The purpose of the prepared and advanced works is not to work in them or to live in them. It is to find them as your way of life. It is not to work in them as if you are some temporary visiting outsider, but you are to walk and live in them as your way of life. Now that becomes very sobering. Right now there should be a lot of red flags and some intimidation and conviction arising in some hearts, both who hear now and those who will hear subsequently on tapes, because it is not common for Christians to live under the vision of walking as their lifestyle in the mission that God has ordained for them from eternity past. We Christians are not called to perform a work for God, but we are in fact called to allow God to perform His work through us. Philippians 2:13, "For it is God who is it working you both to will and to work for His good pleasure."

Your Mission

What is that saying? From the time that you're born again, and you have been assigned your mission, God the Holy Spirit is appealing and working on your heart to guide you to fulfilling your mission. You are cooperating with Him or you're thumbing your nose at Him. You are yielding to Him or you're arching your back in resistance, and you move in the pattern of godliness, or you move in the pattern of ungodliness. Saved to serve. And the Word of God says that the spirit of God seeks to enable us to fulfill that little principle, saved to serve. Most Christians really do not live by the principle of save to serve. People have their lives filled to the limit with pursuits of their own choosing. About the time that I think I have seen the ultimate extreme of life filled with their own choosing and of being told I can't do this. I don't have time, I'm not available. And I think that people have gone to the limit, I'm surprised how much more they can stuff in their lives so that they're beside themselves in disorientation. People live lives which are filled with pursuits of their choosing. That's true of Christians. There are hours on end spent in accumulating money including using wives and mothers to do it.

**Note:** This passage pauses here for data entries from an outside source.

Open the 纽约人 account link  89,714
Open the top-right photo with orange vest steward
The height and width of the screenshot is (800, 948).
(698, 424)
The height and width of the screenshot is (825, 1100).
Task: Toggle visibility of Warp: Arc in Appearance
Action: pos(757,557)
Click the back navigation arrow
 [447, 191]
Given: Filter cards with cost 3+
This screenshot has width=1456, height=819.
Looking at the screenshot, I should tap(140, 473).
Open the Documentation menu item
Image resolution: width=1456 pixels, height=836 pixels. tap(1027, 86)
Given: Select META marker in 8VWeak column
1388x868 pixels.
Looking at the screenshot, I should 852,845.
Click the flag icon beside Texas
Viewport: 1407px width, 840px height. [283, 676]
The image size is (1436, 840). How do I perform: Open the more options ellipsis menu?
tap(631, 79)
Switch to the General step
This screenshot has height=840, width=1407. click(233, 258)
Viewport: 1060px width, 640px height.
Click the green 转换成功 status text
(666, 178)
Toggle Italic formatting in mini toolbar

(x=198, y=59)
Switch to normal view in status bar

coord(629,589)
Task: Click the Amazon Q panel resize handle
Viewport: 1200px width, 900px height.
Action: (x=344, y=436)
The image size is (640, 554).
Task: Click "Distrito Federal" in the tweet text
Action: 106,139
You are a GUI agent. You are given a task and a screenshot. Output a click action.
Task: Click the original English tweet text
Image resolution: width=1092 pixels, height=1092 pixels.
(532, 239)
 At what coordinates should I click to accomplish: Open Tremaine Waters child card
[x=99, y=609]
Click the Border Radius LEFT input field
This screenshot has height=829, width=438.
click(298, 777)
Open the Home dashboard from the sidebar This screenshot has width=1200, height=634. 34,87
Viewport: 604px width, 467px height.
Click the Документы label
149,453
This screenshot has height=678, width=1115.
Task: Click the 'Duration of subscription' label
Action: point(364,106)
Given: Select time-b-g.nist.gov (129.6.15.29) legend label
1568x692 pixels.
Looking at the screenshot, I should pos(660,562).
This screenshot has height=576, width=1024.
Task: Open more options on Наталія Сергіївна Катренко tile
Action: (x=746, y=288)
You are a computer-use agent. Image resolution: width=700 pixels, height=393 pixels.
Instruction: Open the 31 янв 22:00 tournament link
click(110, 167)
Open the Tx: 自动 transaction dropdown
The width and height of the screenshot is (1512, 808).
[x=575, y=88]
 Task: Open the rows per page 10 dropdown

Now, when you spend hours on end accumulating money, that is a big chunk of your energy in life that is gone. There's basking in positions of prestige and power in leading organizations that takes a lot of time and energy to be leading an organization, organizations which the unbelievers could lead just as well and maybe better. But the organizations that Christians should be leading, which only they can lead, we snub God, and we get big kicks. We get our jollies out of leading these organizations for Christian purposes, of course. Christians fill their lives with pursuing educational and skill goals that demands an enormous amount of concentration. Christians fill their lives with engaging athletic routines, fun and frolic, they love it. They'll skip anything in the work of God for athletics. And when they finish, they're so worn out, they don't have time for their mission.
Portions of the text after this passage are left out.